■ **WHAT YOU WILL DO**: Go to the line containing "How do I perform: Open the home" in the records below and retype from there through the final line, exactly.

**** INFORMATION GIVEN ****

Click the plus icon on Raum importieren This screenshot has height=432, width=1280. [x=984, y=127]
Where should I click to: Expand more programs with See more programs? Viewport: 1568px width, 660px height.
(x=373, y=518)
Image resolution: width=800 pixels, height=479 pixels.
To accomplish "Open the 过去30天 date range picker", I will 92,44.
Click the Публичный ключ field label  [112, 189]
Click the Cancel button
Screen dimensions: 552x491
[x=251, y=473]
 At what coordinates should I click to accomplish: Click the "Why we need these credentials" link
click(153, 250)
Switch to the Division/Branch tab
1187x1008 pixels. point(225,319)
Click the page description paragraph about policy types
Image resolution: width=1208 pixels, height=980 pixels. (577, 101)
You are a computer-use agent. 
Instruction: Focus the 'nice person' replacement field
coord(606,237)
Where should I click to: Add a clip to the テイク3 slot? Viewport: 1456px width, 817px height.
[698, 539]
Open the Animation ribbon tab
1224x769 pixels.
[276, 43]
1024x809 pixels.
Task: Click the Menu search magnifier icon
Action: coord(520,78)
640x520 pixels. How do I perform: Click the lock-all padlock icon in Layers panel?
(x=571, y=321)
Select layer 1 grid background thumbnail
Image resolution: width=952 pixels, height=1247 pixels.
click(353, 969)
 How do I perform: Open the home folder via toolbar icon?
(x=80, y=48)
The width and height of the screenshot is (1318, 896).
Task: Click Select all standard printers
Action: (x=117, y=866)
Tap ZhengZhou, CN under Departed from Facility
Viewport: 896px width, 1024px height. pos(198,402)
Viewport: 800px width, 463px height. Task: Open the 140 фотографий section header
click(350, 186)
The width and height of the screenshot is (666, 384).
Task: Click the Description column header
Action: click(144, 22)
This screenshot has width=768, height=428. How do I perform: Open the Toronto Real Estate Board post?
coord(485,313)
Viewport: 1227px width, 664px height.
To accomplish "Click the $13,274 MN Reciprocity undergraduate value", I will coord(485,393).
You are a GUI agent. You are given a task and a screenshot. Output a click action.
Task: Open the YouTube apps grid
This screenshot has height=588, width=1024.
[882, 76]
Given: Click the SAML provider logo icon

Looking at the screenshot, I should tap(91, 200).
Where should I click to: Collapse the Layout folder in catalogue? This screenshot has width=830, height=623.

****

■ **WRITTEN SOLUTION**:
 How do I perform: Open the home folder via toolbar icon?
(x=80, y=48)
The width and height of the screenshot is (1318, 896).
Task: Click Select all standard printers
Action: (x=117, y=866)
Tap ZhengZhou, CN under Departed from Facility
Viewport: 896px width, 1024px height. pos(198,402)
Viewport: 800px width, 463px height. Task: Open the 140 фотографий section header
click(350, 186)
The width and height of the screenshot is (666, 384).
Task: Click the Description column header
Action: click(144, 22)
This screenshot has width=768, height=428. How do I perform: Open the Toronto Real Estate Board post?
coord(485,313)
Viewport: 1227px width, 664px height.
To accomplish "Click the $13,274 MN Reciprocity undergraduate value", I will coord(485,393).
You are a GUI agent. You are given a task and a screenshot. Output a click action.
Task: Open the YouTube apps grid
This screenshot has height=588, width=1024.
[882, 76]
Given: Click the SAML provider logo icon

Looking at the screenshot, I should tap(91, 200).
Where should I click to: Collapse the Layout folder in catalogue? This screenshot has width=830, height=623.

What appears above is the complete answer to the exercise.